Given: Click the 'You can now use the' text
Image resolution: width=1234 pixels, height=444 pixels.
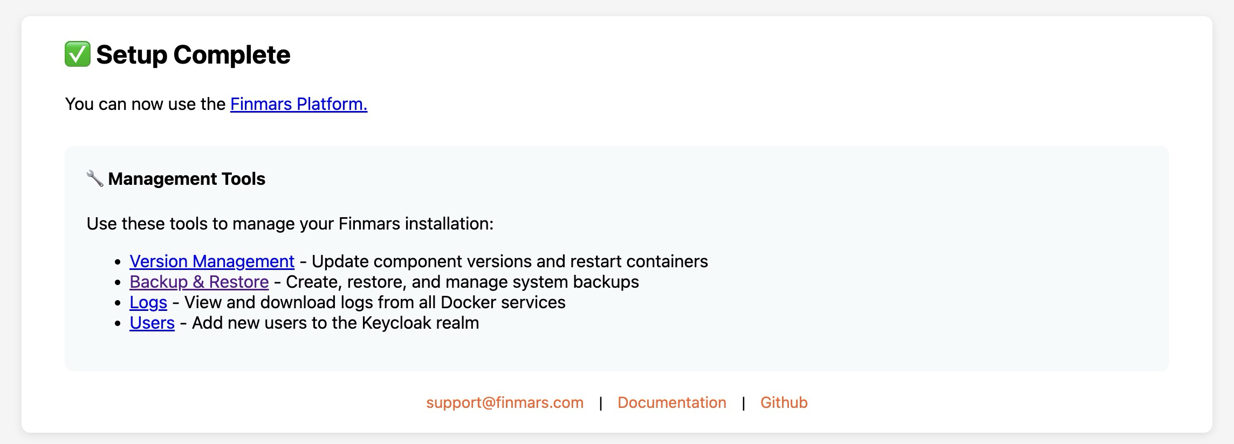Looking at the screenshot, I should pyautogui.click(x=145, y=104).
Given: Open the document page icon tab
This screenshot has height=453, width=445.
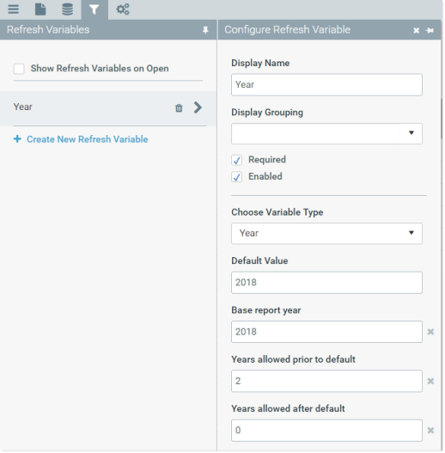Looking at the screenshot, I should (x=40, y=9).
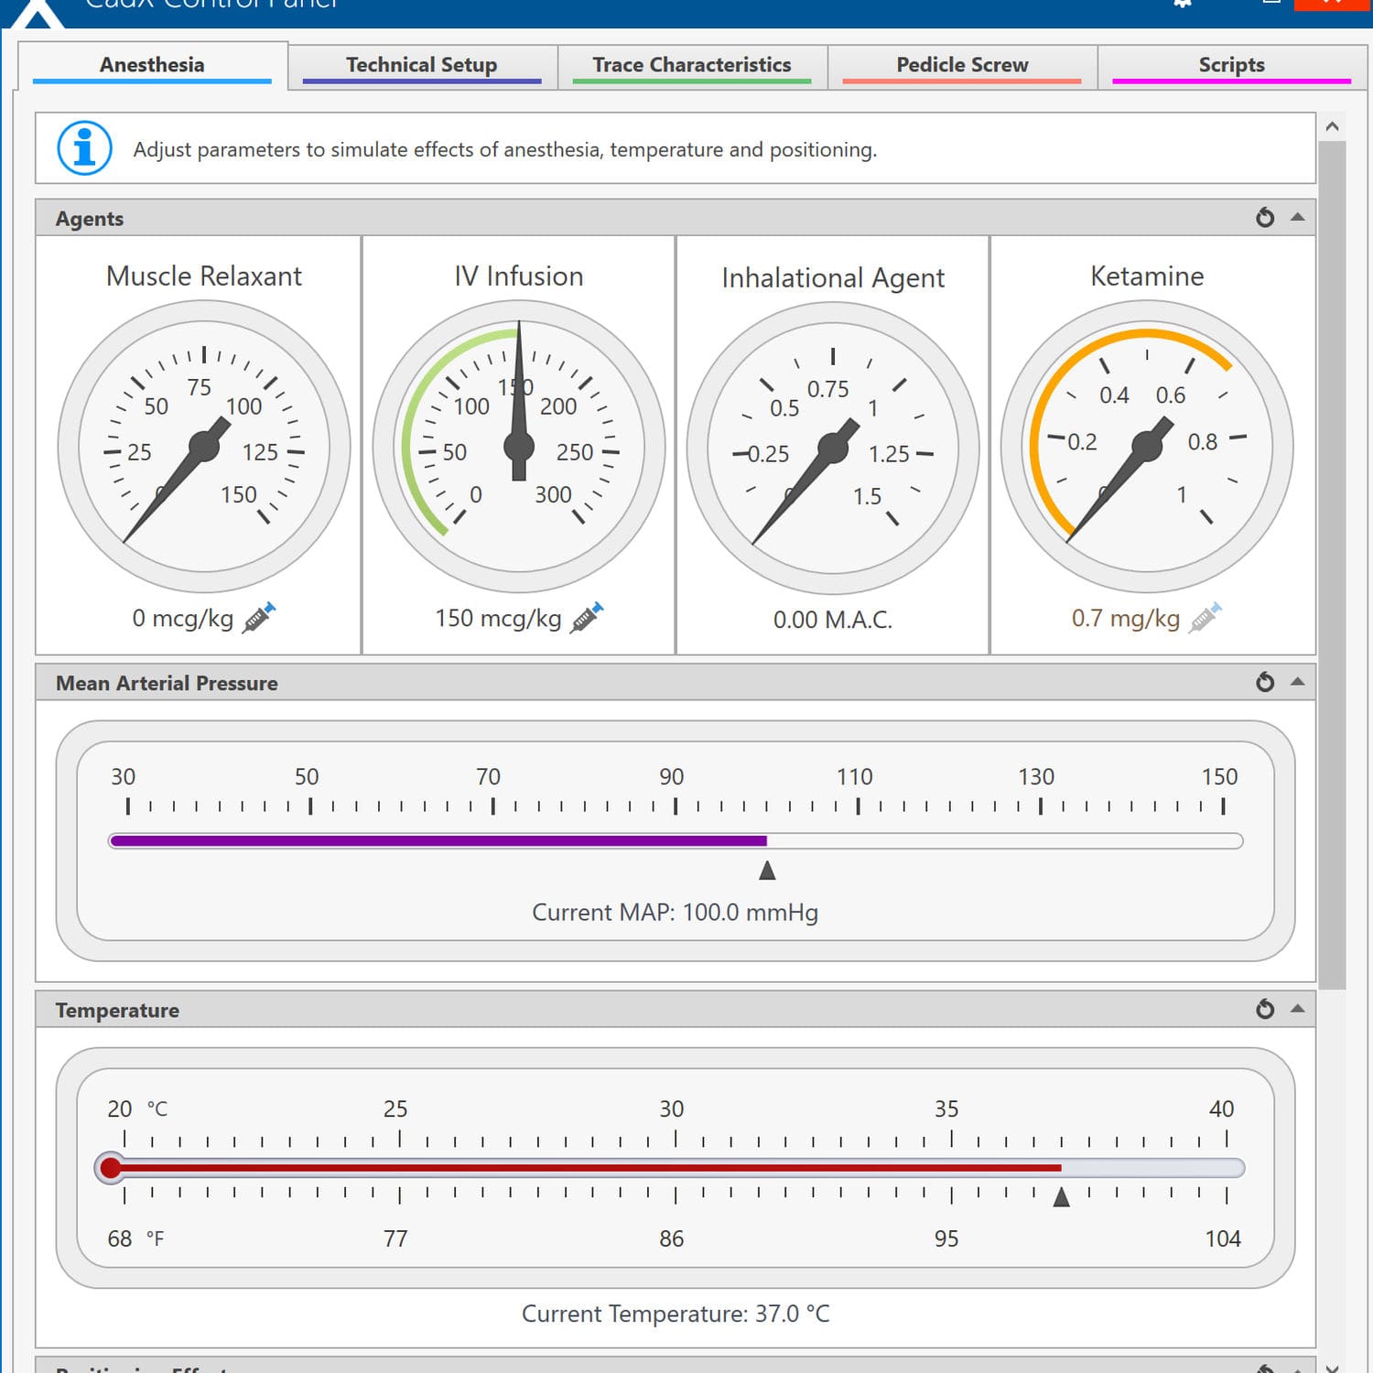Switch to the Scripts tab
Image resolution: width=1373 pixels, height=1373 pixels.
click(x=1231, y=64)
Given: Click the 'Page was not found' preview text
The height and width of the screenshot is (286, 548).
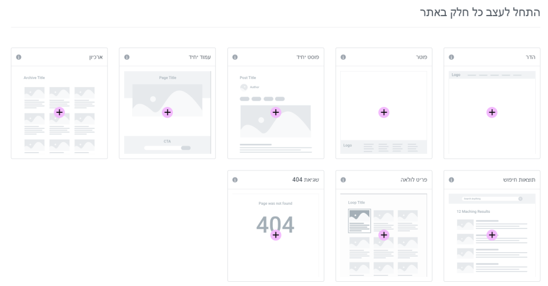Looking at the screenshot, I should (x=276, y=203).
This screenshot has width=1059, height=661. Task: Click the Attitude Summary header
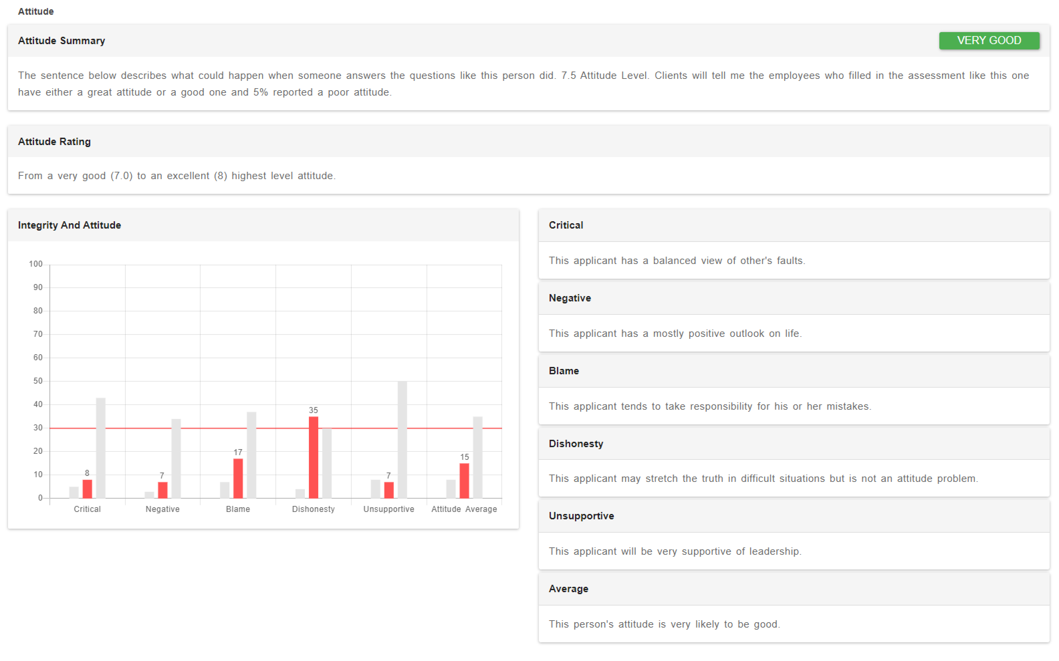(61, 41)
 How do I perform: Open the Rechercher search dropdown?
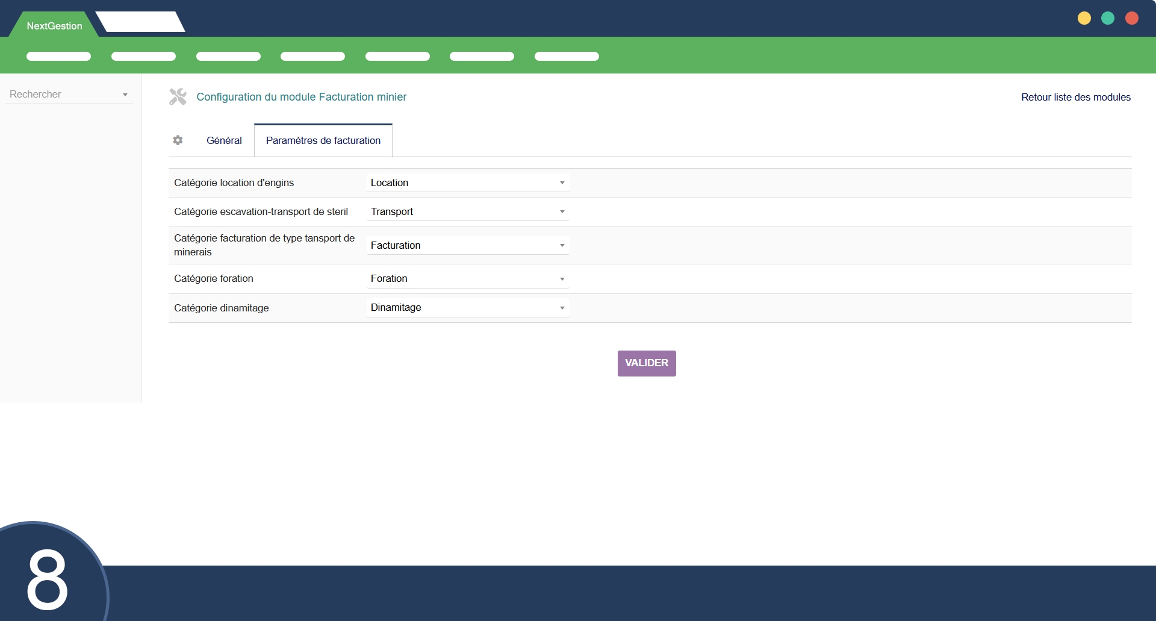click(x=69, y=95)
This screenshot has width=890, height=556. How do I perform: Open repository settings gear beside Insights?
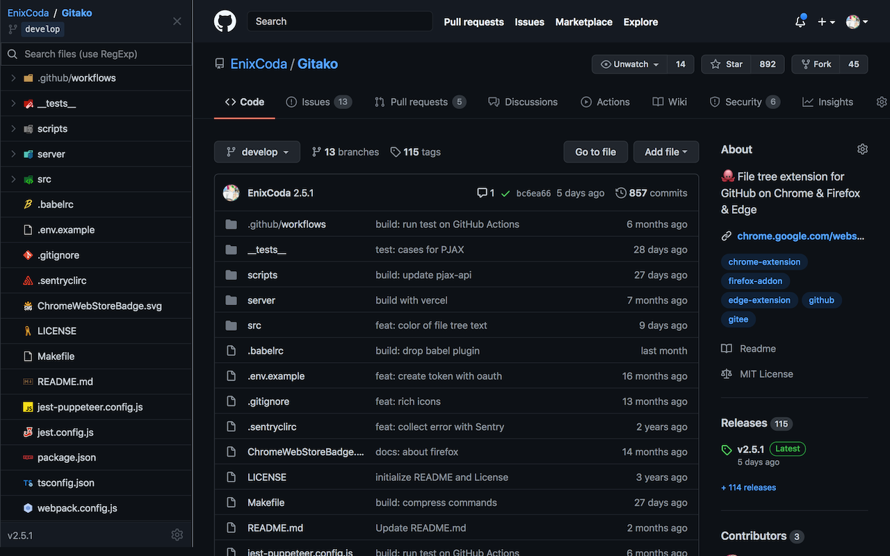click(x=881, y=101)
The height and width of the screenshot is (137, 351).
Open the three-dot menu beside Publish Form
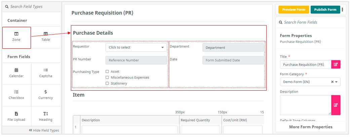coord(342,10)

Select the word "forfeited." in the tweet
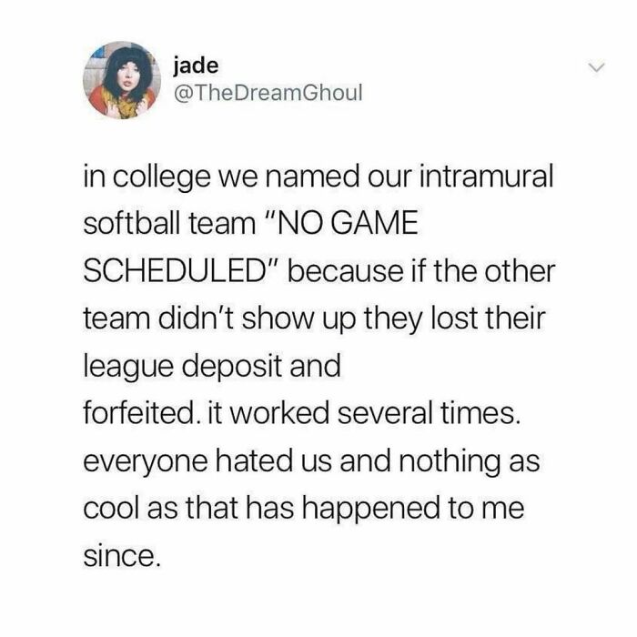[140, 413]
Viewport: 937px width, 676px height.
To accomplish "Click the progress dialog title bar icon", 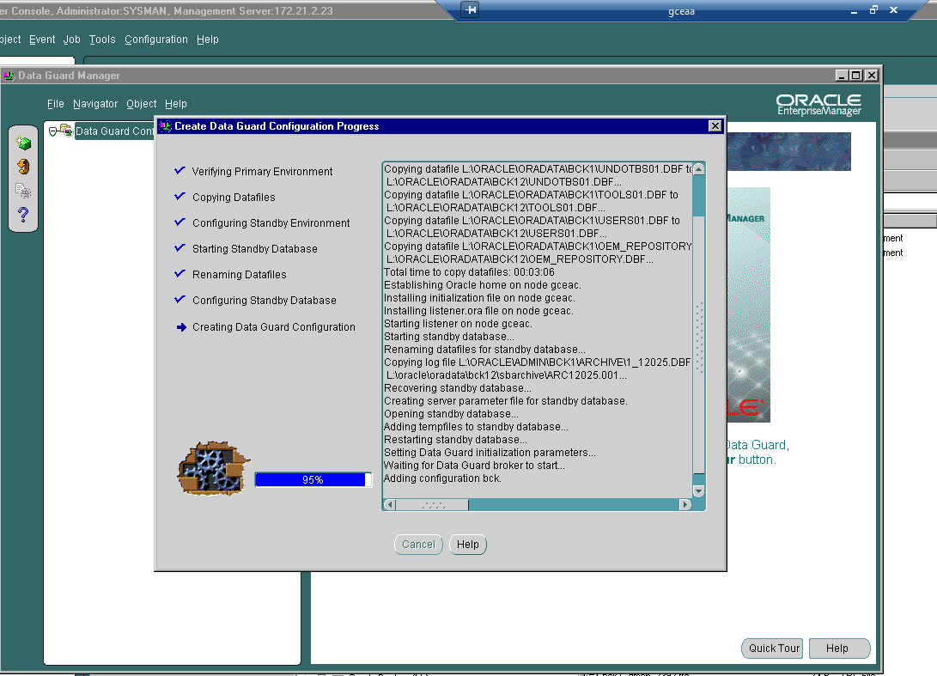I will (x=165, y=126).
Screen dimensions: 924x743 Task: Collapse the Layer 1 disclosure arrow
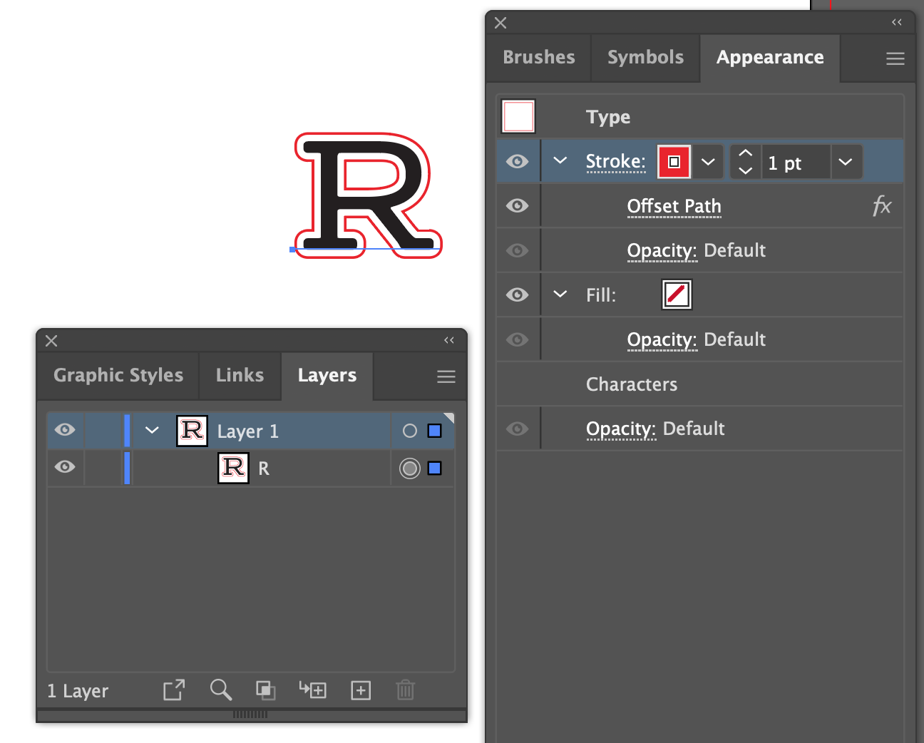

== == ==

- **What you have to do**: Once each line with "text" in the entries is counted, state the total and nothing else.

- **Finished exercise**: 2